De huidige snelle reactiemacht (NRF) bestaat uit nationale eenheden (op land, ter zee en in de lucht) van lidstaten die samen 40.000 militairen op de been kunnen brengen. Dat het aantal snel inzetbare militairen meer dan verzevenvoudigd wordt, zal grote gevolgen hebben voor lidstaten. Veel nationale eenheden hebben namelijk een langere reactietijd, of zijn gecommitteerd aan andere taken. 

Stoltenberg deed zijn toezegging in de aanloop naar de NAVO-top in Madrid, die dinsdagavond begint met een diner van de regeringsleiders. Het is, samen met de versterking van de NAVO-aanwezigheid langs de oostelijke flank die tijdens de top wordt aangekondigd, een van de antwoorden op de Russische agressie in Oekraïne en andere dreigingen in wat Stoltenberg “een tijdperk van strategische rivaliteit” noemt.

Secretaris-generaal Jens Stoltenberg maandag op zijn persconferentie.Beeld AFP

Voorwaartse defensie

Vooral in Polen en de militair kwetsbare Baltische landen krijgt de NAVO een grotere aanwezigheid: de vooral symbolische ‘tripwire’-functie van de multinationale eenheden die er sinds 2014 actief zijn, verandert in een voorwaartse defensie met meer militairen en ook meer materieel en voorraden die in die landen beschikbaar worden gehouden. 

De bedoeling is dat eenheden uit NAVO-landen specifieke sectoren krijgen toebedeeld waar ze bij een conflict worden ingezet. Daarbij wordt gedacht aan een multinationale brigade (van tussen de 3.000 en 5.000 militairen) in elk van de Baltische landen en Polen. Maar deze militairen worden niet permanent langs de oostflank van de alliantie gelegerd, zoals de Balten graag wilden. Het ‘uitklapmodel’ is een compromis dat, zeggen NAVO-experts, voldoende flexibiliteit bewaart om eenheden in te zetten waar ze nodig zijn. Zo gaat Duitsland zijn bijdrage in Litouwen volgens dit model fors verhogen.

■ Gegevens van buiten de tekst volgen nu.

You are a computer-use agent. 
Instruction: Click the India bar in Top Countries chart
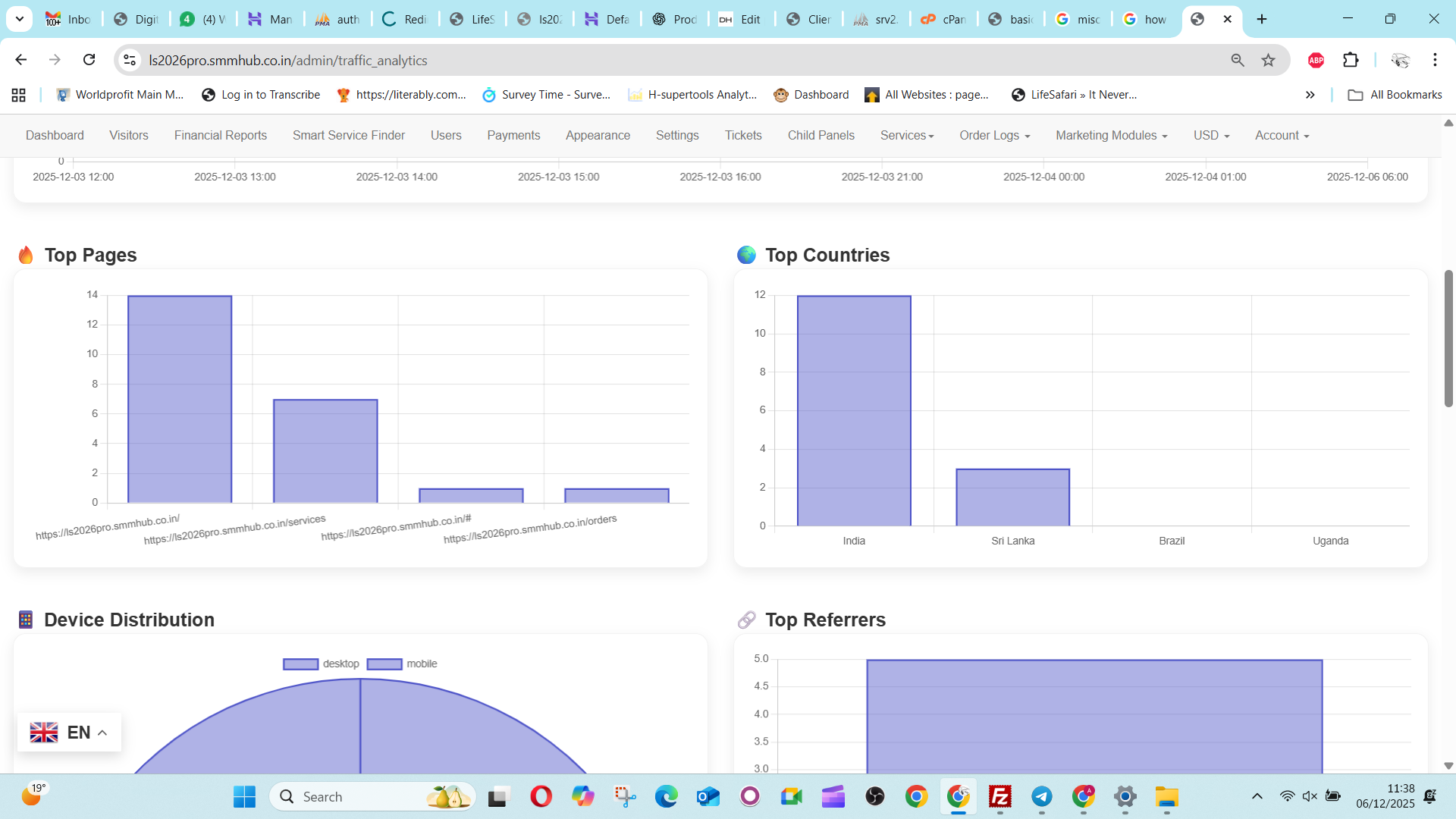[854, 410]
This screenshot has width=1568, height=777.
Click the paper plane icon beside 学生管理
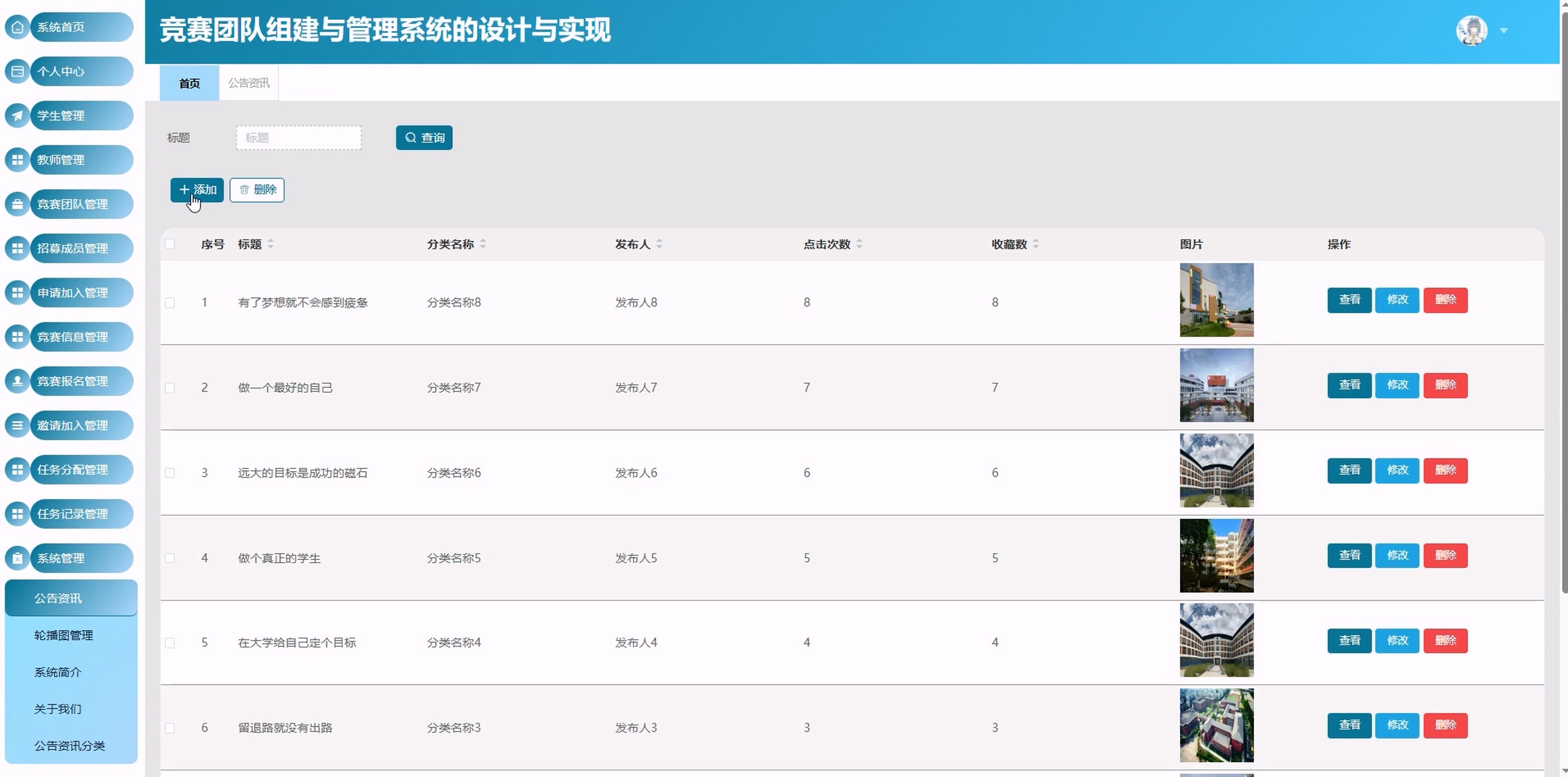click(17, 116)
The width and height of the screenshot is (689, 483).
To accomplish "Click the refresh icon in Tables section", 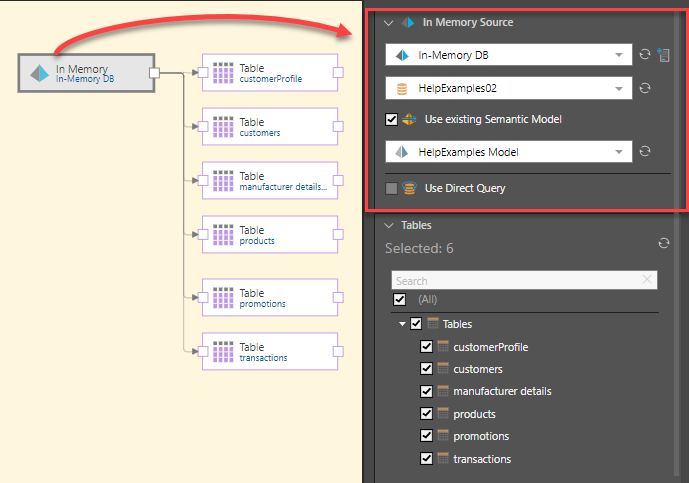I will click(x=663, y=243).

Gevraagd naar de Russische dreigementen tegen Litouwen (dat goederen die onder EU-sancties vallen niet doorlaat naar de Russische exclave Kaliningrad) herinnerde Stoltenberg aan de versterkingen die al naar het oosten van het NAVO-grondgebied zijn gestuurd. “Geloofwaardige afschrikking is er niet om te provoceren, maar om conflicten te voorkomen.” Volgens Stoltenberg begrijpt de Russische president Poetin de implicaties van een aanval op een NAVO-lidstaat. Hij zei dat Litouwen EU-sancties uitvoert die ook door de NAVO worden gesteund.

Overleg met Erdogan

De NAVO-chef maakte ook bekend dat de presidenten Erdogan (Turkije), Sauli Niinistö (Finland) en Magdalena Andersson (Zweden) zijn uitnodiging hebben aanvaard om elkaar dinsdag voor het officiële begin van de top te ontmoeten in Madrid.

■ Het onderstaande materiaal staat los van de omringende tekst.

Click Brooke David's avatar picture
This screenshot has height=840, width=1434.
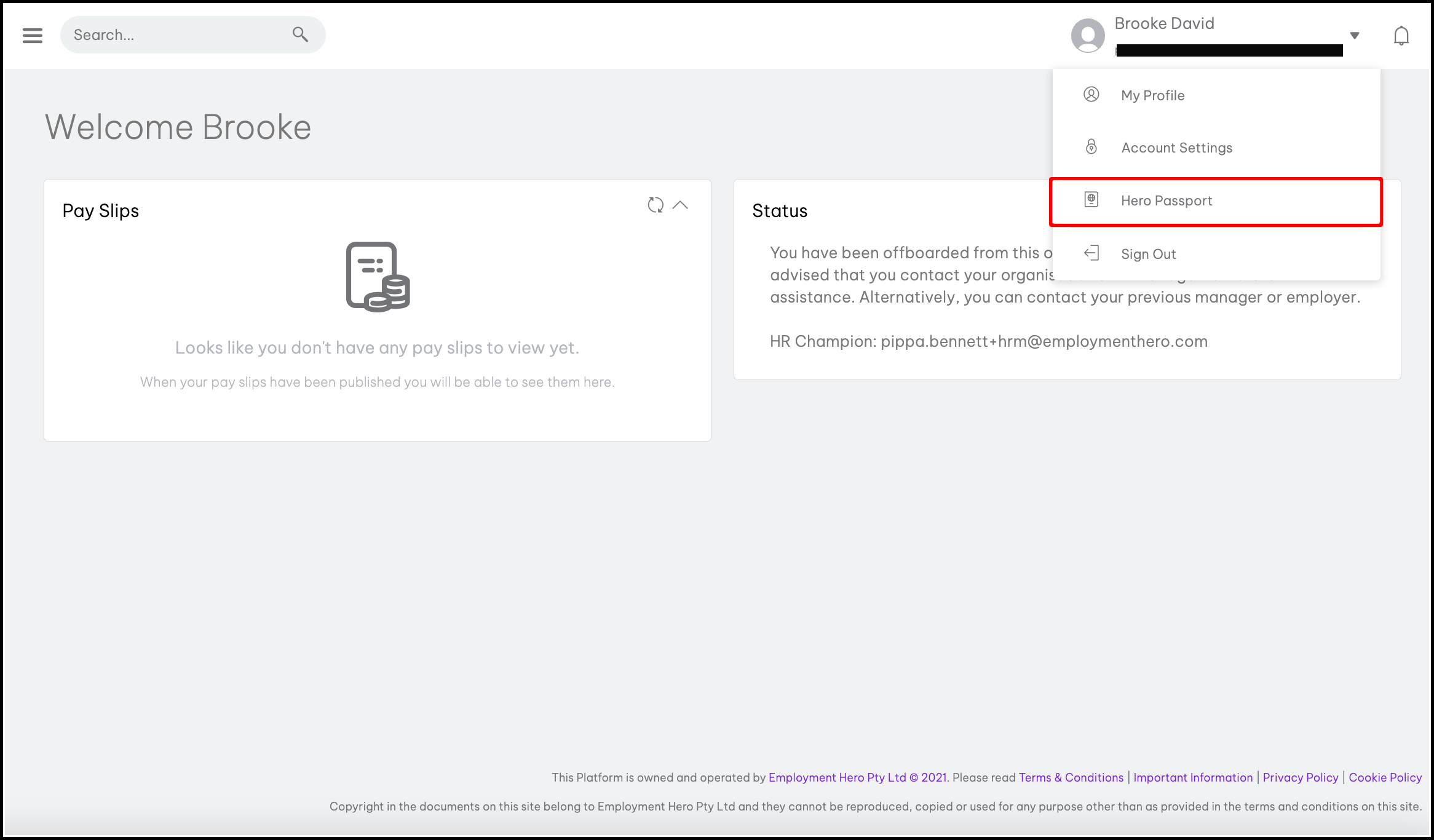1088,35
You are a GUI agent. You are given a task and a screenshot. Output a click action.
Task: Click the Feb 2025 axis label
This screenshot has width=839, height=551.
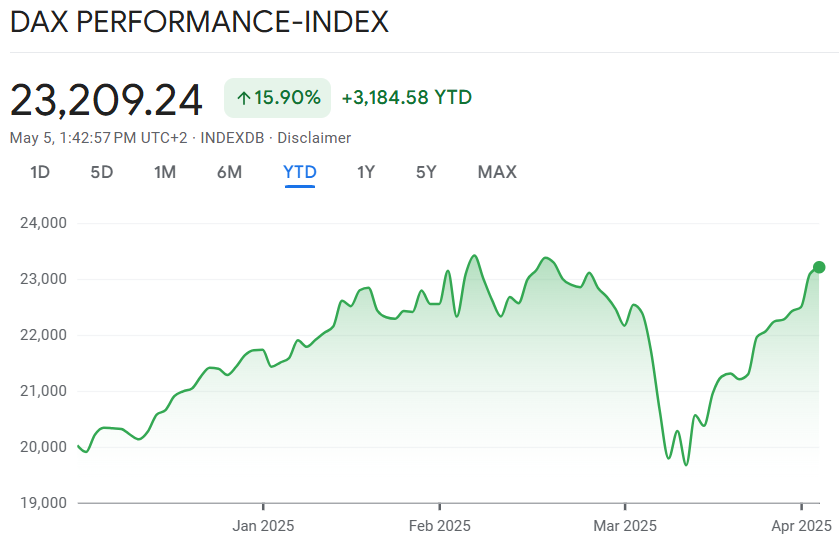pos(440,524)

De ontmoeting is het hoogtepunt van intensieve crisisdiplomatie in de afgelopen dagen en weken tussen betrokken partijen, Stoltenberg en andere NAVO-landen. Die laatsten zijn erop gespitst de Turkse blokkade van het Finse en Zweedse lidmaatschap zo snel mogelijk op te heffen, liefst nog voor de top. Dat zou de boodschap van eensgezindheid richting Poetin vergroten.

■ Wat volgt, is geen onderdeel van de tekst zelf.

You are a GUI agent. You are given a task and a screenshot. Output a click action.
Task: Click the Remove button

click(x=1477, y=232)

Stoltenberg kon maandag niet zeggen of die diplomatieke inspanningen al tijdens de top succesvol zullen zijn. “Ik kan geen beloften doen. Maar de bedoeling van het overleg morgen is natuurlijk om vooruitgang te boeken. We hebben hard gewerkt om ervoor te zorgen dat ze zo snel mogelijk erbij kunnen komen. Hun aanmelding voor het lidmaatschap is historisch en zal de veiligheid van het Euro-Atlantisch gebied vergroten.”

De NAVO publiceerde maandag ook de jongste cijfers over defensie-uitgaven. Deze laten plotseling een grote stijging zien in veel landen (niet allemaal: België is een van de uitzonderingen). Negen bondgenoten zitten nu al op het in 2014 afgesproken niveau van 2 procent van het nationaal inkomen, nog eens negentien andere landen zullen dat volgens Stoltenberg halen in 2024.